--- Extracted records ---
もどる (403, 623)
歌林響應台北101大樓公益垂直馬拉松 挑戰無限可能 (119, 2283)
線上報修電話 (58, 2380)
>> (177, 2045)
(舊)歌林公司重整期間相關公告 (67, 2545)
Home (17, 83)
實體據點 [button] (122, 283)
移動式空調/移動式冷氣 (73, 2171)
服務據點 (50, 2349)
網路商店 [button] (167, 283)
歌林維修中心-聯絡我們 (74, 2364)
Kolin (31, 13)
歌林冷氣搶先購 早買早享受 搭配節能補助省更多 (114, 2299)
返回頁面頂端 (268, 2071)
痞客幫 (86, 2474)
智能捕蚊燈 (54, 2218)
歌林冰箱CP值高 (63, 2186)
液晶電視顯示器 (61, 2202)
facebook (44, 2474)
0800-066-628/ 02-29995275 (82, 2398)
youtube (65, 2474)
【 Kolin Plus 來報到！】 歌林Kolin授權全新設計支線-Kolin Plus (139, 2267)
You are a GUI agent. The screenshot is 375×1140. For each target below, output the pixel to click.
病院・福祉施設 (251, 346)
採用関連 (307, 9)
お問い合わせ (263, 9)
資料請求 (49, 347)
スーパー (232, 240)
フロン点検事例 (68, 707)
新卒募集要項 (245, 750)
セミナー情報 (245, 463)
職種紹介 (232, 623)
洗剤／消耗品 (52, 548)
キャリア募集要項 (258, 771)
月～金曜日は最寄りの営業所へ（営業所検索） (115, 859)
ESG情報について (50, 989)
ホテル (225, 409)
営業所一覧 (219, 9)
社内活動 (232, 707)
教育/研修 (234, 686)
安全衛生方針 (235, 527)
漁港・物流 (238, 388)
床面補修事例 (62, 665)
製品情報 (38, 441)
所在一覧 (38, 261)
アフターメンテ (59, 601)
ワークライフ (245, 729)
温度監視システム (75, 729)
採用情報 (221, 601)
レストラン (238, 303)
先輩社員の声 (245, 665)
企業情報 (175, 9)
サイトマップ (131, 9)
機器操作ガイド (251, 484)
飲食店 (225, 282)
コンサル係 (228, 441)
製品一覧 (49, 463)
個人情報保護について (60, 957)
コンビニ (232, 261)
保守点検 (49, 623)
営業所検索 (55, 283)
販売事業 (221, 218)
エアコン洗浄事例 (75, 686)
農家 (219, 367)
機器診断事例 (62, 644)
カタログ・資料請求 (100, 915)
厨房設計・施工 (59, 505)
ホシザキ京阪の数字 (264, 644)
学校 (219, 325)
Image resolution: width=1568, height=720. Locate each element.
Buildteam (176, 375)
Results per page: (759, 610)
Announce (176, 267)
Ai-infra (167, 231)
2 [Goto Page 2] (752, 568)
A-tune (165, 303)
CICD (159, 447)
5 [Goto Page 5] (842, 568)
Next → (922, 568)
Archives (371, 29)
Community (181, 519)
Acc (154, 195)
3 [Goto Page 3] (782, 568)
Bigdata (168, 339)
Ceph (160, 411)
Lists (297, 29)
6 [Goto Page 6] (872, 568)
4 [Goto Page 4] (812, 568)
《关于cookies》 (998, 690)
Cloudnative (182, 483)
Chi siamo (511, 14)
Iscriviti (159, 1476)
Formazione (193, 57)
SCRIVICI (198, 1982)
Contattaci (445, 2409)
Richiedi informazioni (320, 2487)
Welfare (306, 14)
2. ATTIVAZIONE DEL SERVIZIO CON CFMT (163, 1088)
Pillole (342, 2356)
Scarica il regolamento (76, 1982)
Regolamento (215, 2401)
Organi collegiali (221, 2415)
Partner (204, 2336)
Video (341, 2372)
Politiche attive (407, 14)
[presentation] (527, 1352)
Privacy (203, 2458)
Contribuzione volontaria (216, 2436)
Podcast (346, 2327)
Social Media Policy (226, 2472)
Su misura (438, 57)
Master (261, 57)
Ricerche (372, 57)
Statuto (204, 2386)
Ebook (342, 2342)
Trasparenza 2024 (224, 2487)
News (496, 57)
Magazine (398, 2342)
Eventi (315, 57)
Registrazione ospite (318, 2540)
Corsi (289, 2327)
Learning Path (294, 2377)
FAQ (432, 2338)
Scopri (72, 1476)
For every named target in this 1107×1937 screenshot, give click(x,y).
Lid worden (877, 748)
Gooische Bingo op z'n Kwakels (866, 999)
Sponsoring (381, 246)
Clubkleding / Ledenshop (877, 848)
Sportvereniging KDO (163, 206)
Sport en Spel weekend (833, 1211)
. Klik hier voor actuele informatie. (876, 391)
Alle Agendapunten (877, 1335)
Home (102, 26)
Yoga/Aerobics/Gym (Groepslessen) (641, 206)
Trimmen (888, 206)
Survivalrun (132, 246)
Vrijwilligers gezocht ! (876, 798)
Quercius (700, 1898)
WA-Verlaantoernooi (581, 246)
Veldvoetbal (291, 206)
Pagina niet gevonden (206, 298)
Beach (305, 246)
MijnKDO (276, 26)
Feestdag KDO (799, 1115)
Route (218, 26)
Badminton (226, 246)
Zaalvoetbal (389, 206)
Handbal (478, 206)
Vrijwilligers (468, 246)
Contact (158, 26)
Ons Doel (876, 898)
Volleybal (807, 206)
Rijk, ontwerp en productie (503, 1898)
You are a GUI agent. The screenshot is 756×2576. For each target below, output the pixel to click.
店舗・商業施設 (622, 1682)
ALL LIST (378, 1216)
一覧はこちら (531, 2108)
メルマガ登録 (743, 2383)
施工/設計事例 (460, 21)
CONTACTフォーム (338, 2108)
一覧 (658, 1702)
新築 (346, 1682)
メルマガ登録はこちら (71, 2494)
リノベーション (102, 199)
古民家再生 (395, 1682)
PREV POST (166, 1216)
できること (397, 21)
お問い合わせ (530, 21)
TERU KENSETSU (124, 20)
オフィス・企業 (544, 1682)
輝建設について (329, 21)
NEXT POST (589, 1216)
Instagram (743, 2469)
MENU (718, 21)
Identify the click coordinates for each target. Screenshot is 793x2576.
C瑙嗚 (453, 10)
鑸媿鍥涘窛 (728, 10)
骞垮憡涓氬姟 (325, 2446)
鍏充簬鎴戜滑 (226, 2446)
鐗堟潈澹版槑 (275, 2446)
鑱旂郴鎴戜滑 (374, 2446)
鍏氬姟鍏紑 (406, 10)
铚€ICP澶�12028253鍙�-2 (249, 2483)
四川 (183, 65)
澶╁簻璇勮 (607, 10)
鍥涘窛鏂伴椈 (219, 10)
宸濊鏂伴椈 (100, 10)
---
● Task objective
Copy out the records word for word, starting at the line containing "アフターメンテ (59, 601)" and ending with the line containing "Formazione (193, 57)", with both of those lines included.

● Written solution
アフターメンテ (59, 601)
ワークライフ (245, 729)
温度監視システム (75, 729)
採用情報 (221, 601)
レストラン (238, 303)
先輩社員の声 (245, 665)
企業情報 (175, 9)
サイトマップ (131, 9)
機器操作ガイド (251, 484)
飲食店 (225, 282)
コンサル係 (228, 441)
製品一覧 (49, 463)
個人情報保護について (60, 957)
コンビニ (232, 261)
保守点検 (49, 623)
営業所検索 (55, 283)
販売事業 (221, 218)
エアコン洗浄事例 (75, 686)
農家 (219, 367)
機器診断事例 (62, 644)
カタログ・資料請求 (100, 915)
厨房設計・施工 (59, 505)
ホシザキ京阪の数字 (264, 644)
学校 (219, 325)
Image resolution: width=1568, height=720. Locate each element.
Buildteam (176, 375)
Results per page: (759, 610)
Announce (176, 267)
Ai-infra (167, 231)
2 [Goto Page 2] (752, 568)
A-tune (165, 303)
CICD (159, 447)
5 [Goto Page 5] (842, 568)
Next → (922, 568)
Archives (371, 29)
Community (181, 519)
Acc (154, 195)
3 [Goto Page 3] (782, 568)
Bigdata (168, 339)
Ceph (160, 411)
Lists (297, 29)
6 [Goto Page 6] (872, 568)
4 [Goto Page 4] (812, 568)
《关于cookies》 (998, 690)
Cloudnative (182, 483)
Chi siamo (511, 14)
Iscriviti (159, 1476)
Formazione (193, 57)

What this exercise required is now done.